Notes for week 2: these are my preparation notes and include the introductory comments and the material discussed in class Lent 2017 – week 2

Week 3


Sunday, March 19: Organizer and Leader – Matt Balcarras

Focus: Treaties are powerful documents and a majority of Canadians live on land that has a historic treaty relationship between Indigenous people and settlers. However few people know anything about the historic agreement made between signatories or how these treaties still affect lives today. In the prairies, where most of the land is covered by the so-called “numbered treaties”, there is a push by many groups to draw people’s attention to the ongoing relationship produced by treaties by encouraging the use of the phrase “We are all treaty people.” Everyone lives, whether they know it or not, on one side of the treaty relationship or the other. What does it mean to be treaty people? This question was taken seriously by many people living in the Stony Knoll/Laird Saskatchewan area, people who live on both sides of the treaty, and the outcome of their commitment to answering the question is shown in the documentary ‘Reserve 107,’ which will be the main focus of our discussion today.

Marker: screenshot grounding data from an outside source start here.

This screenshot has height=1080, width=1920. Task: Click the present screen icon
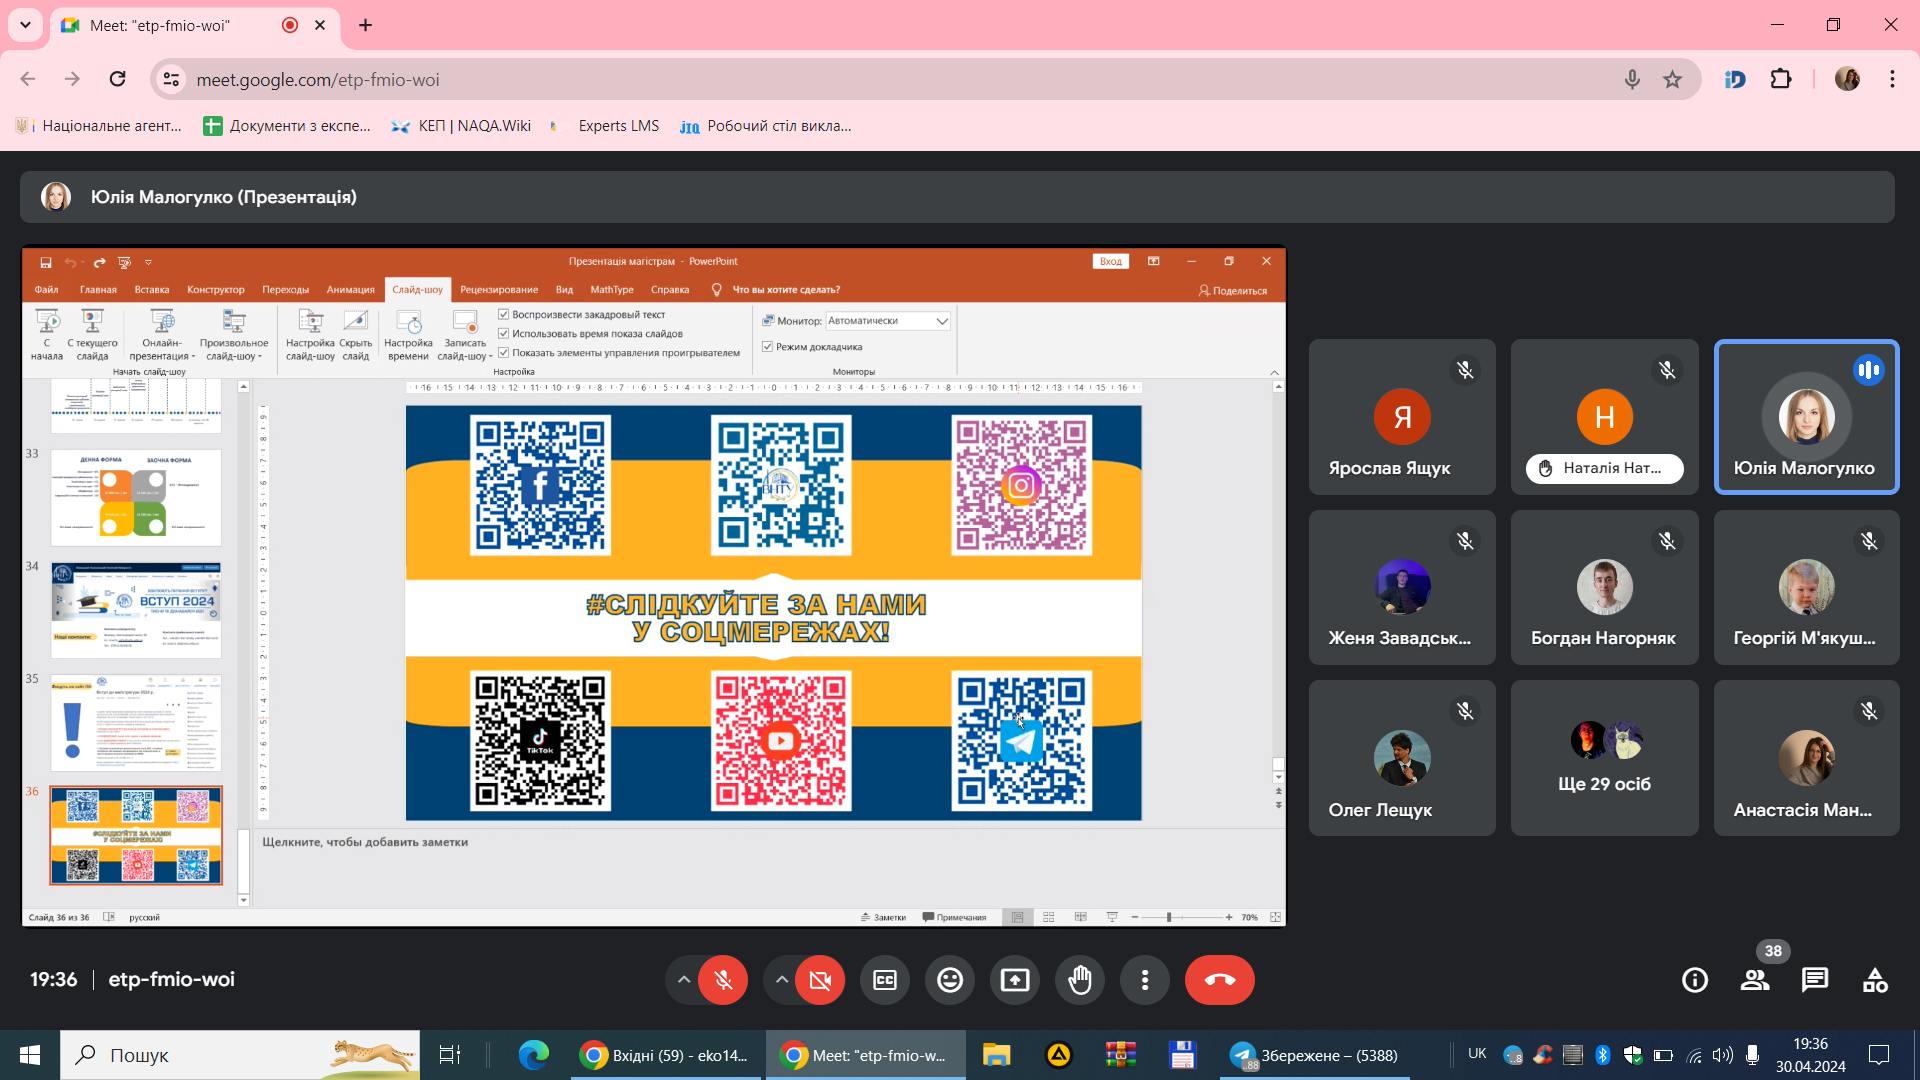[1015, 980]
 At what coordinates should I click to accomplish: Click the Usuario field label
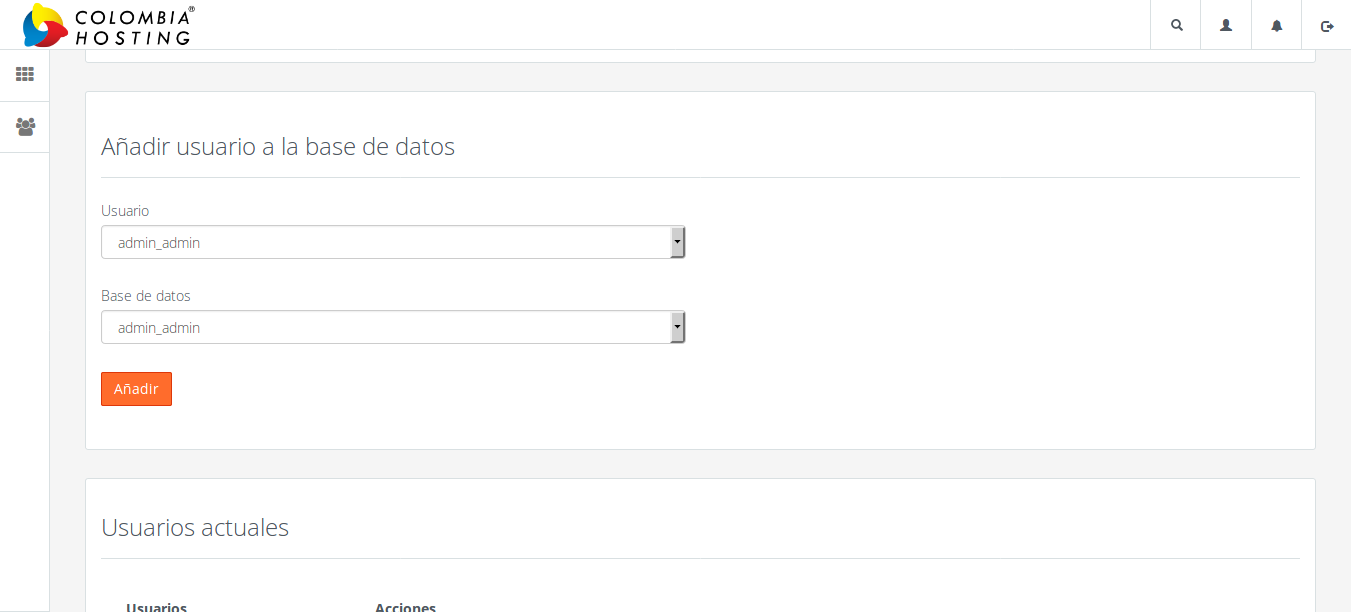pyautogui.click(x=125, y=211)
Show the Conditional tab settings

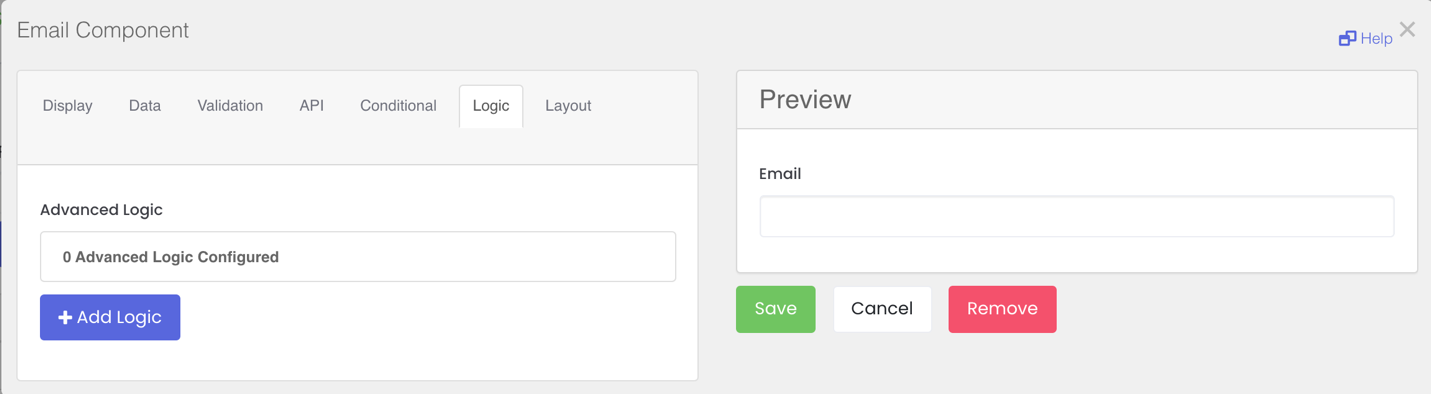tap(398, 106)
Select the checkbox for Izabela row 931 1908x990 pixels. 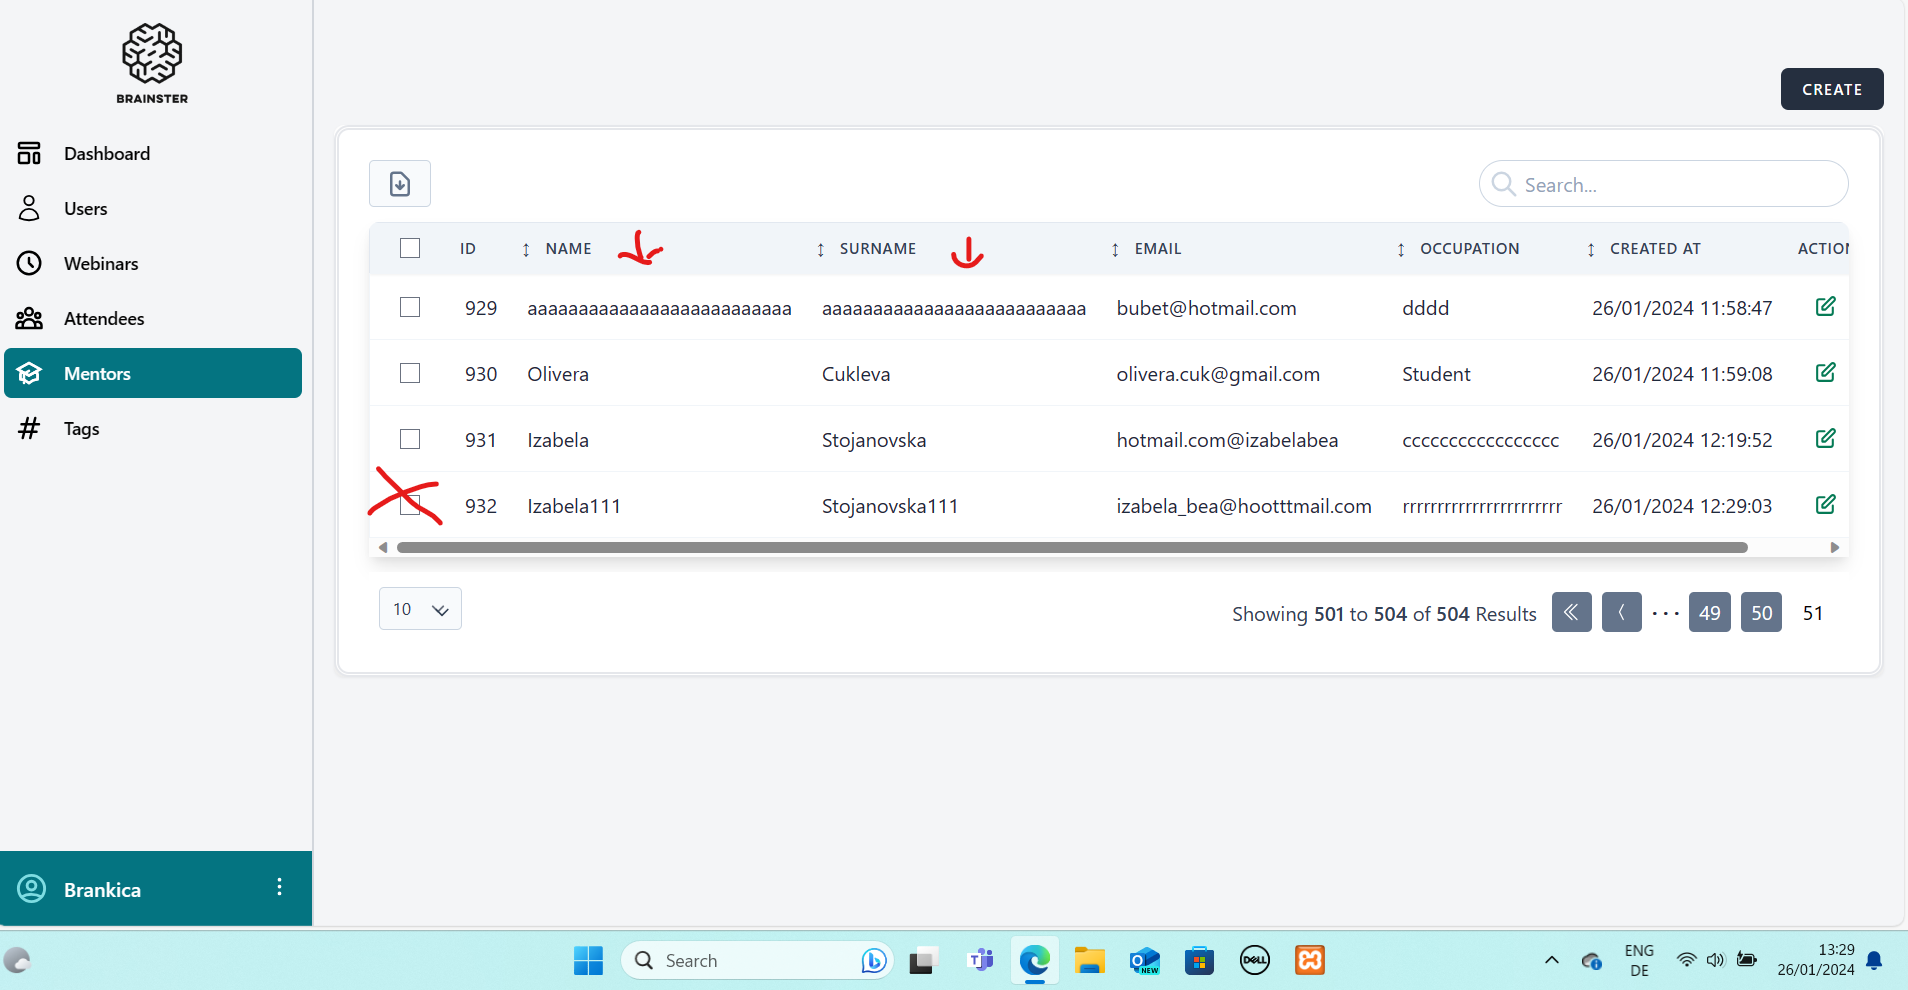point(410,439)
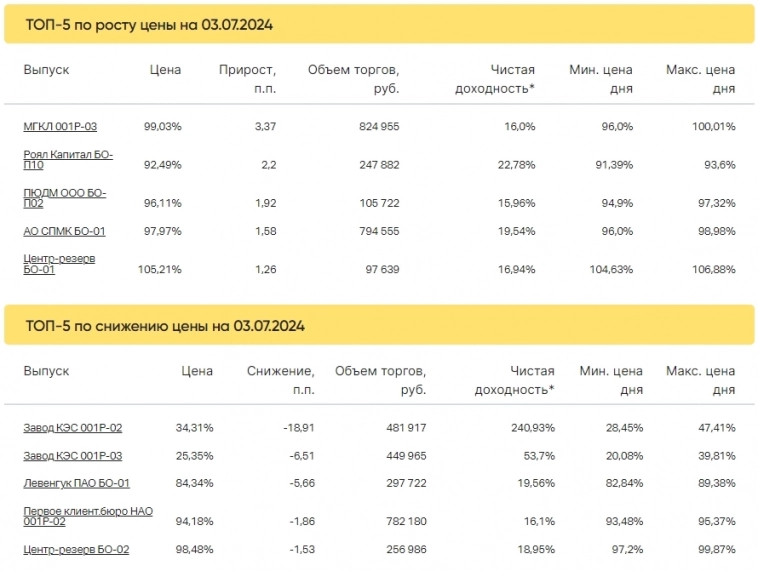Viewport: 758px width, 571px height.
Task: Select the 3,37 growth value cell
Action: click(x=266, y=127)
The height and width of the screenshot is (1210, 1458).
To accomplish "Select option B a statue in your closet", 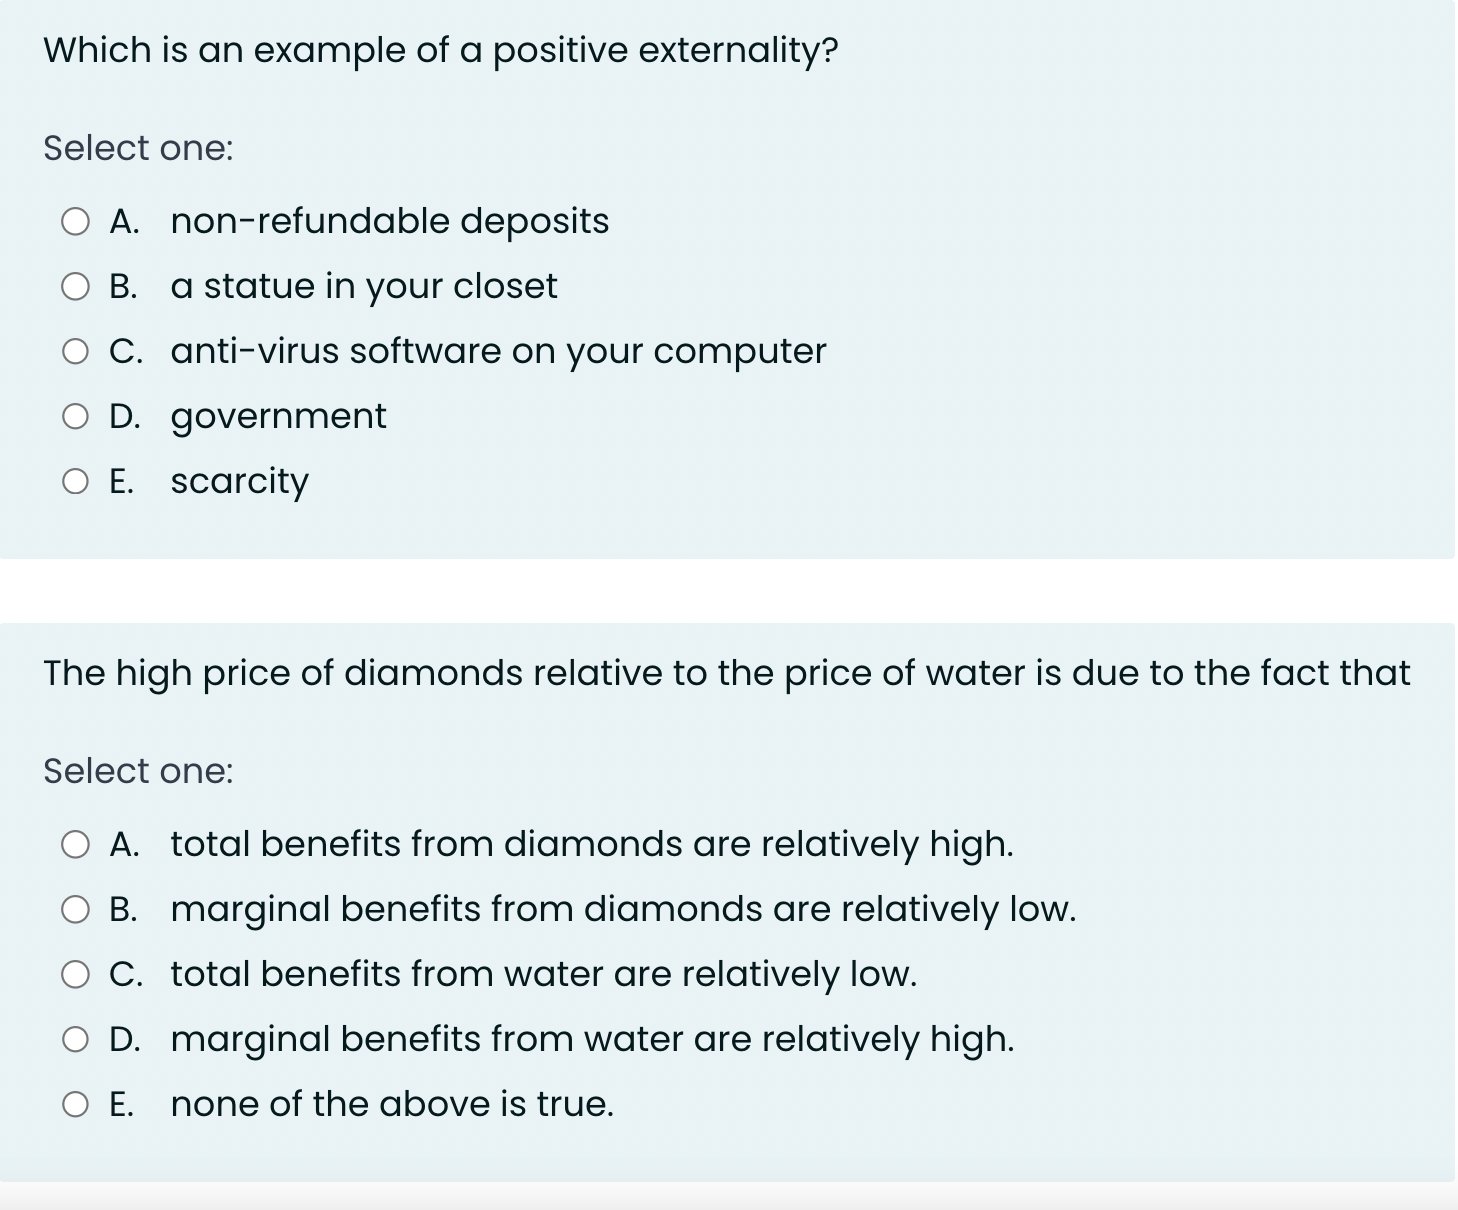I will coord(76,285).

The film is free to be screened from their website: https://www.reserve107thefilm.com/

Necessary reading material:

Yours, Mine, Ours, especially the following articles:

  1. page 42, “Treaty Promises and Settlement”
  2. page 108, “Planting trees in exile”
  3. page 133, “Making words real”
  4. page 151, “Share the gifts: honour the treaties”

Questions for change:

  1. Why were treaties made and have they been honoured?
  2. Have all parties of treaties benefitted equally?
  3. What are some people doing to honour the treaty that covers where they live?
  4. Do you live in treaty territory? Have you? Do you know anything about the treaty agreements of where you live or have lived?

Week 4


Sunday, March 26: Organizer and Leader – Frank Sawatsky

Focus: Blessed are the meek, for they will inherit the earth (Matthew 5:5)   “In the history of colonialism, even to our own time, that verse from the Sermon on the Mount hasn’t received the attention it deserves.  It doesn’t say, “Blessed are the conquerors,” or “Blessed are the Settler colonists.”  It says, “Blessed are the humble ones, those whose wills are surrendered to God.  The world belongs to such as these”. (Gordon Matties)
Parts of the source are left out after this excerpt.